Heat stroke in dogs is a common disorder with life-threatening consequences. This article will review the causes of hyperthermia and the negative impact of high temperatures on organ function.
Hyperthermia is an abnormally high body temperature, and in dogs, it is typically observed between 104.9F – 109.4F. There are two forms of hyperthermia: pyrogenic and non-pyrogenic.
Heat stroke results in systemic inflammation, which can lead to multi-organ dysfunction, including encephalopathies, gastrointestinal failure, acute kidney injury, and coagulopathies. Organ dysfunction occurs as a result of prolonged circulatory shock and cellular necrosis. The initial response to hyperthermia is to shift blood flow from the internal organs to the periphery via peripheral vasodilation. As heat continues to rise, vasodilation occurs within the internal organ vasculature resulting in global hypoperfusion and circulatory shock.
Hyperthermia also causes cellular necrosis as a result of thermal injury at the cellular level. Proteins, including many enzymes, are denatured at high temperatures, rendering them ineffective.
It is important to understand the systemic effects of heat stroke in order to guide treatment and to communicate effectively and prepare owners for potential adverse events. Many laypersons are under the assumption that simply cooling a pet will be therapeutic. In order to align client expectations, there should be an emphasis on possible complications and the effect on prognosis if organ dysfunction occurs.

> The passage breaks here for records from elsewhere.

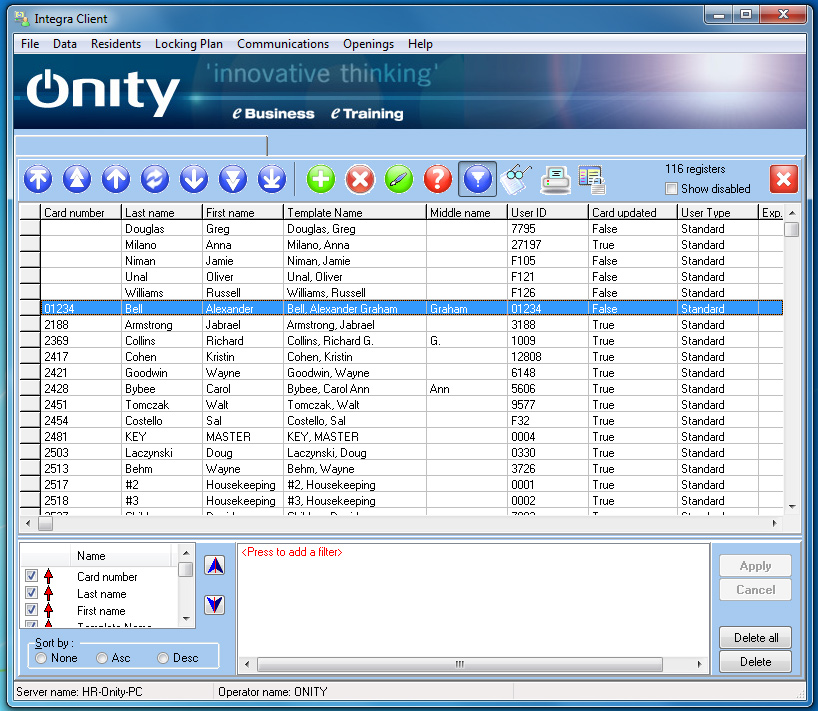
Task: Click the printer icon in toolbar
Action: point(555,179)
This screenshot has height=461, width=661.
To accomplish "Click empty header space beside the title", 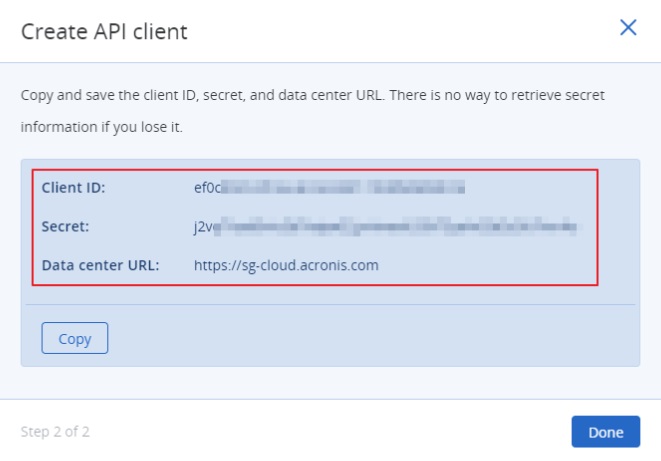I will pos(400,31).
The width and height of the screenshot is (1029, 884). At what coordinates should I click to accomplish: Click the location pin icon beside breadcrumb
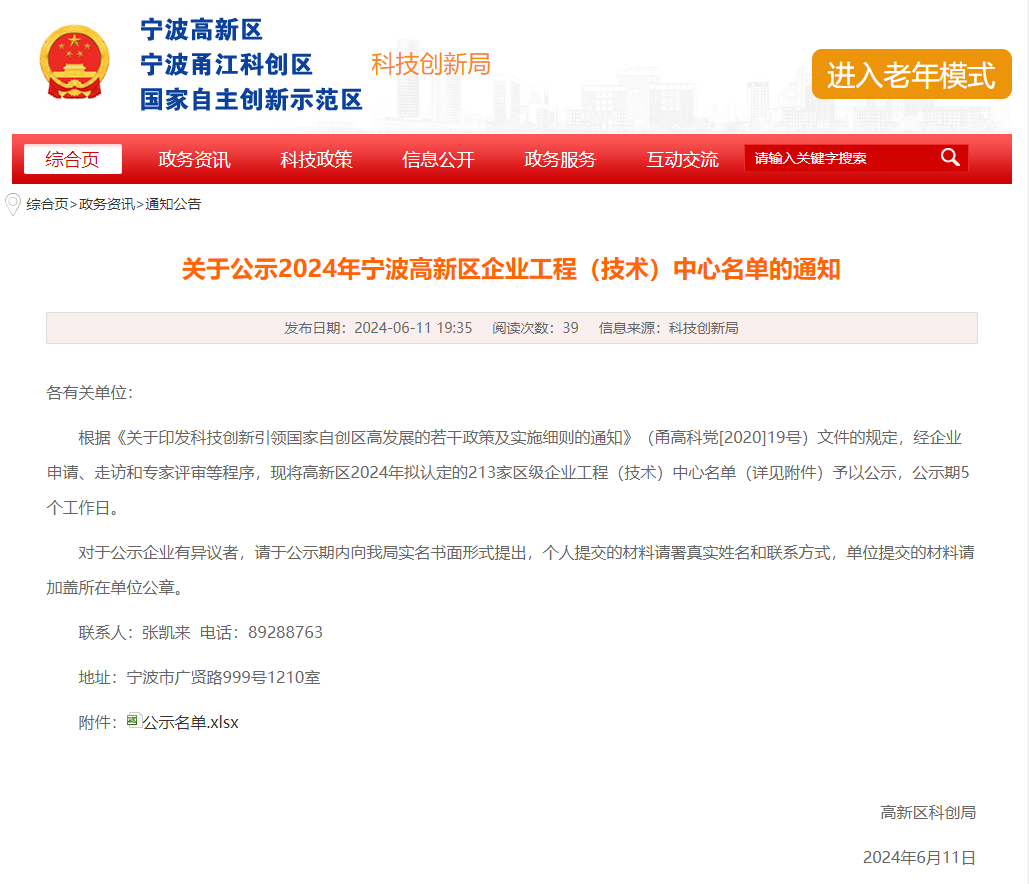(x=13, y=204)
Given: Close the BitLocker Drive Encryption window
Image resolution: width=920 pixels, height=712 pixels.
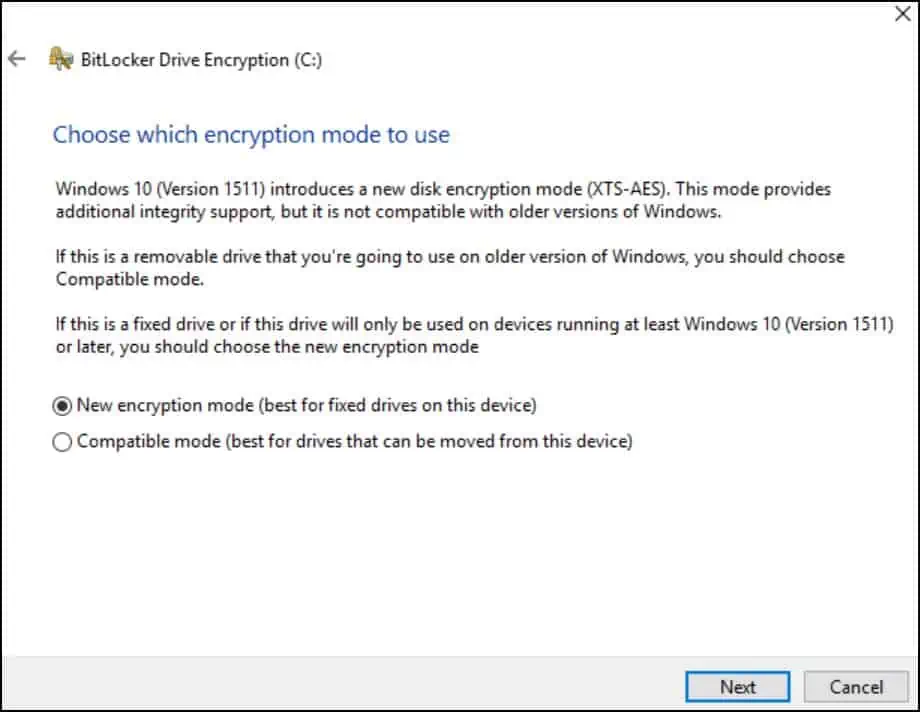Looking at the screenshot, I should point(899,14).
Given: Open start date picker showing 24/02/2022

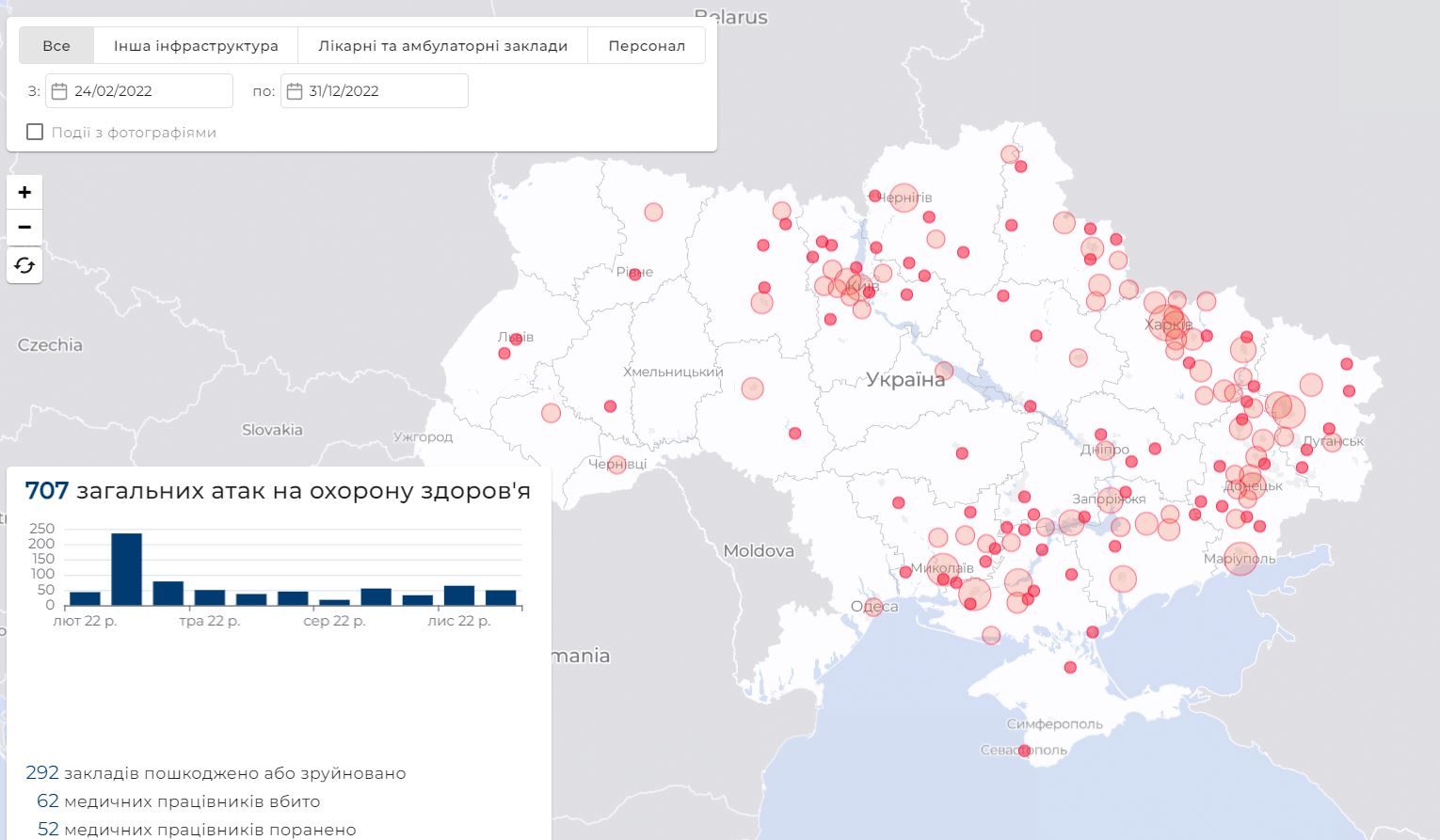Looking at the screenshot, I should 141,91.
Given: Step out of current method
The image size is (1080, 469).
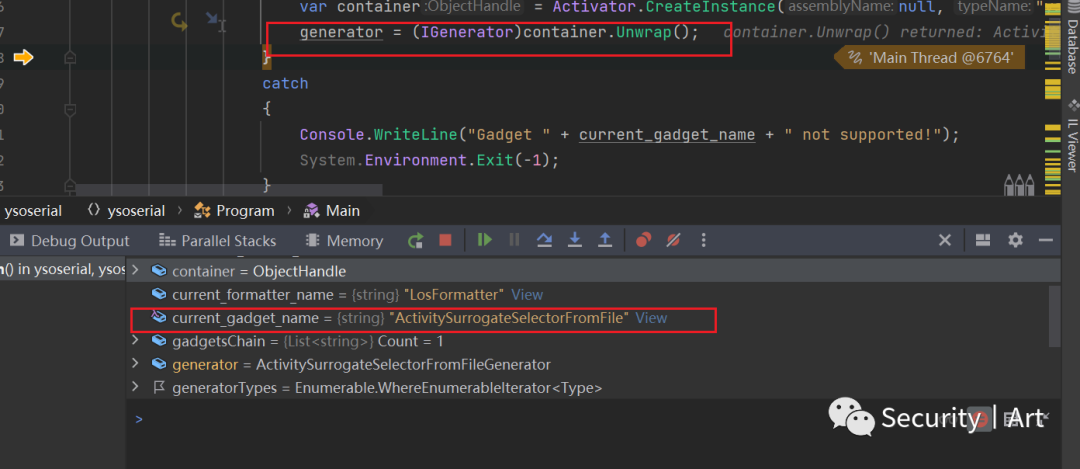Looking at the screenshot, I should coord(605,240).
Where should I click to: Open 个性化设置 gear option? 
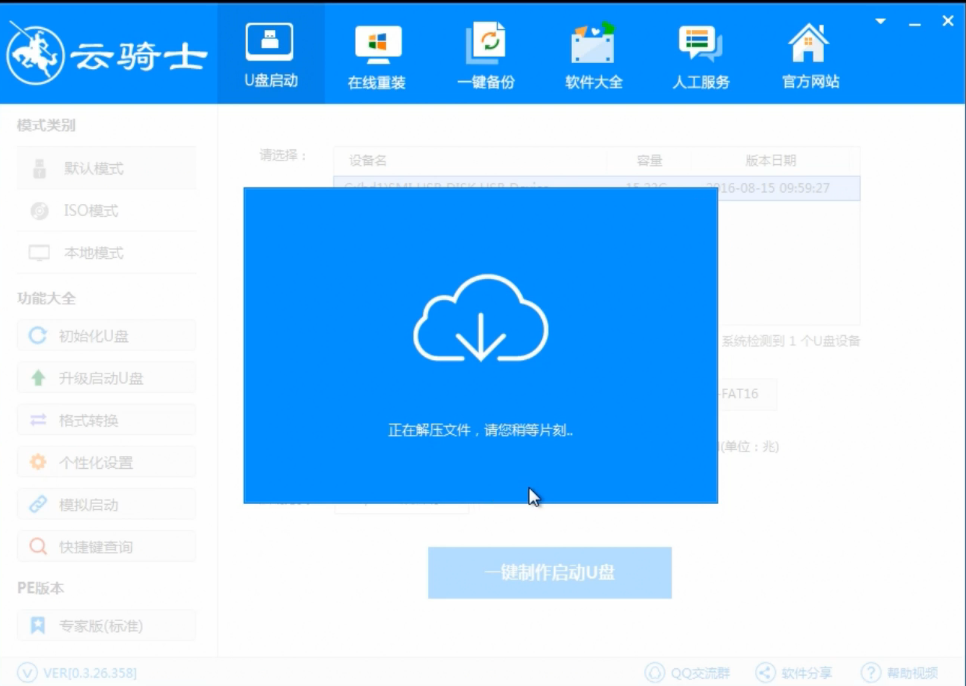click(x=106, y=462)
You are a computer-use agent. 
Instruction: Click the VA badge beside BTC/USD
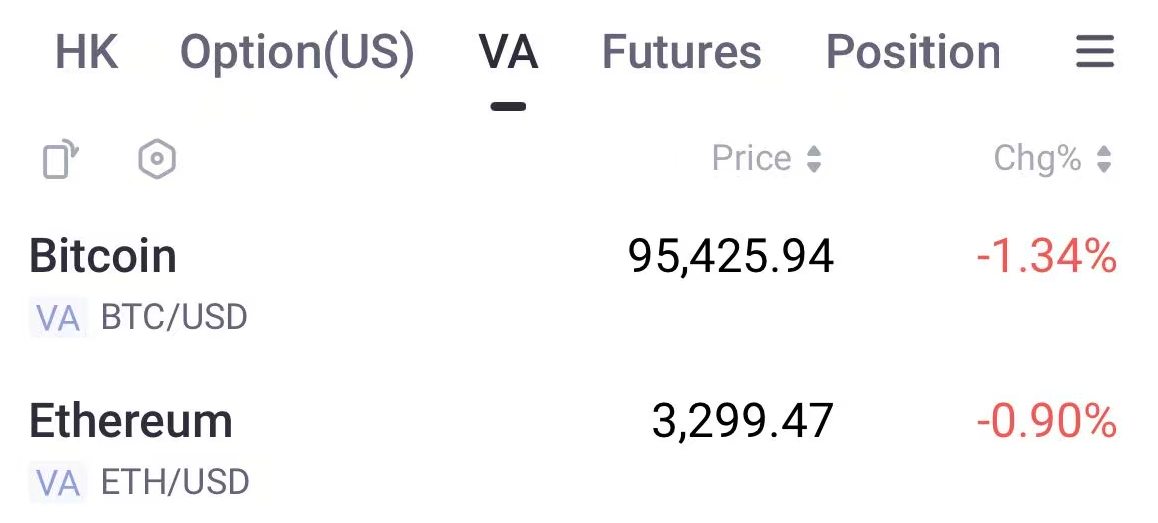pos(57,318)
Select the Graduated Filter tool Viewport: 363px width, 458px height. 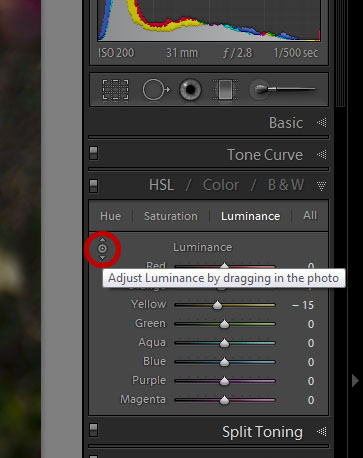point(225,90)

Heat stroke can cause cerebral edema, hemorrhage, infarction, and/or cerebellar dysfunction. Frequently, these patients have an altered mentation ranging from mental stupor to being comatose. Seizures can occur as a sequela of these changes, but it is important to consider that seizures can also be the cause of hyperthermia. When hyperthermia occurs as a result of seizures, management of potential organ damage is just as critical as seizure-control.
Anti-epileptics are indicated for any patient having seizures. Hypoglycemia should be avoided to prevent further deprivation of cerebral tissues. If there is evidence of cerebral edema, mannitol or hypertonic saline should be considered. Signs of cerebral edema include absent pupillary light response, Cushing’s reflex, and a persistently altered mentation despite normalization of cardiovascular parameters.
During states of shock, including heat stroke, the gastrointestinal tract suffers severe ischemia as it takes the brunt of vasoconstriction as blood is shunted to other organs. As a result of ischemia, there is damage to the integrity of the GIT lining allowing for bacterial translocation and endotoxemia. Clinical signs include hematemesis, hematochezia, melena, and ileus.
Treatment should be tailored based on individual patient signs. Consideration should be given to use of gastroprotectants, especially if hematemesis or melena are present. Anti-nausea management (maropitant, ondansetron) is also frequently utilized to prevent vomiting and reduce the potential for aspiration pneumonia. In more mild cases, antibiotics may not be necessary. However, if there is concern for bacteremia, broad-spectrum antibiotics should be considered.
Heat stroke can lead to renal tubular necrosis as a result of hypoperfusion, direct heat injury, microthrombi, endotoxemia and myoglobinuria. Acute kidney injury is common with heat stroke and can lead to permanent kidney dysfunction. Patients with an increased creatinine 24 - 48 hours after the initial insult, or a creatinine greater than 1.5 mg/dL after 24 hours, have a worse prognosis. If acute kidney injury occurs, it is important to monitor urine output for evidence of oliguria or anuria, and urinary catheterization with a closed set is often necessary for monitoring. Normal urine output in dogs is 1-2 ml/kg/hour. If urine output is less than 0.5ml/kg/hr, this is consistent with oliguria.
Thermal injury to the vascular endothelium can cause activation of the coagulation and complement cascades, leading to disseminated intravascular coagulopathy (DIC). There is no single diagnostic for DIC, but common signs of DIC include thrombocytopenia (<150,000), prolonged clotting times (PT, aPTT), and clinical signs of hemorrhage (petechiae, ecchymoses, hematochezia, hematemesis, and/or hematuria).
Transfusion with fresh frozen plasma is often used to replace the consumed coagulation factors, however, no survival benefit has been documented. Disseminated intravascular coagulopathy is a negative prognostic indicator. If present in addition to AKI, the prognosis is grave.
Other organs that can be affected by heat stroke in dogs include:
Heat stroke can result in severe, multi-organ failure which can ultimately be fatal. Initial treatment is targeted at shock management (IV fluids, oxygen therapy) and cooling the patient. Once stabilized, additional treatments are dictated by the organs affected and clinical signs.